Newsgroups: comp.ai
Path: cantaloupe.srv.cs.cmu.edu!bb3.andrew.cmu.edu!newsfeed.pitt.edu!portc02.blue.aol.com!howland.erols.net!news-peer.gsl.net!news.gsl.net!ix.netcom.com!netcom.com!nagle
From: nagle@netcom.com (John Nagle)
Subject: Re: tiring of mentifex
Message-ID: <nagleE2zKFo.FGx@netcom.com>
Organization: NETCOM On-line Communication Services (408 261-4700 guest)
References: <19961225155800.KAA01730@ladder01.news.aol.com> <nau-ya02408000R2512961239200001@news.wam.umd.edu>
Date: Wed, 25 Dec 1996 20:18:59 GMT
Lines: 25
Sender: nagle@netcom6.netcom.com

nau@cs.umd.eduu (Dana S. Nau) writes:
>In article <19961225155800.KAA01730@ladder01.news.aol.com>, i3uddha@aol.com
>(I3uddha) wrote:
>> ... Becoming bored with your manifestoes. ...
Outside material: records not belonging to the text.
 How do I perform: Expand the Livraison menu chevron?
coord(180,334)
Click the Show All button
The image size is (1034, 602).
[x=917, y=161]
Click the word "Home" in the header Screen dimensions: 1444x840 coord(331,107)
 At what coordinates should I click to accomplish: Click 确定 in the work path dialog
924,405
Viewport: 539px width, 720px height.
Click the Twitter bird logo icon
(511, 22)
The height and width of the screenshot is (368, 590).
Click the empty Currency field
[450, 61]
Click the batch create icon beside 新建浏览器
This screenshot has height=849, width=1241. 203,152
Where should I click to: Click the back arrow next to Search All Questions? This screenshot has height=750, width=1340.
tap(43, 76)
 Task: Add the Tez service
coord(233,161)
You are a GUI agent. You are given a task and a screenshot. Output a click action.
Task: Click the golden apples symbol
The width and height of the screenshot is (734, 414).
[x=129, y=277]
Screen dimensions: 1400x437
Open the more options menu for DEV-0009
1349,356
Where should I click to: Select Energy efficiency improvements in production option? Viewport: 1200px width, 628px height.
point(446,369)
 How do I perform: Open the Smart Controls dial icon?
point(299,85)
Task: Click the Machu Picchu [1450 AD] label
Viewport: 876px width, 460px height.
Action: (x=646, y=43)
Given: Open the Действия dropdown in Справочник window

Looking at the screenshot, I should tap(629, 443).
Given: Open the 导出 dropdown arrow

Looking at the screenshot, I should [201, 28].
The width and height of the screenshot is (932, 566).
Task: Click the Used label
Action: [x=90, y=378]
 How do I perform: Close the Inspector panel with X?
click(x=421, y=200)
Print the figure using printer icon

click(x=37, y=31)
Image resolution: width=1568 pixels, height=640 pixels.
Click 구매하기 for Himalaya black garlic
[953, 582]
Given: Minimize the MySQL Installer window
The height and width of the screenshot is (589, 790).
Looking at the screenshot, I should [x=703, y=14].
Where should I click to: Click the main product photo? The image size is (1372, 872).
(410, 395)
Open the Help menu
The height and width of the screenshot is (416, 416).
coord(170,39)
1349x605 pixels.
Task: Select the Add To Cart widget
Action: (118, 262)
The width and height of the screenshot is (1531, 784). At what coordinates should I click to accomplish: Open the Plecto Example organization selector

>Unfortunately, comp.ai often seems to attract people with offbeat ideas
>that most serious AI researchers would consider implausible.  Because of
>this, the signal-to-noise ratio in comp.ai has never been very high; and
>during the last year or two, it has decreased to nearly zero.

    However, over on comp.ai.games, the content is much better.
Games have become sophisicated enough simulated worlds that they need 
good behavior-based AI to drive the non-player characters.  Progress
there is verifiable by others; you can get the game and see how well
the computer-run characters behave.  

    Game AI is almost entirely non-linguistic, which is good; top-down
AI, as a field, is sort of stuck, so we may as well push bottom-up
AI upwards for a while.

    I'm currently working at the physics and control level, as I have
been for the last few years, but I look forward to getting back into
behavior in 1997.  See "www.animats.com".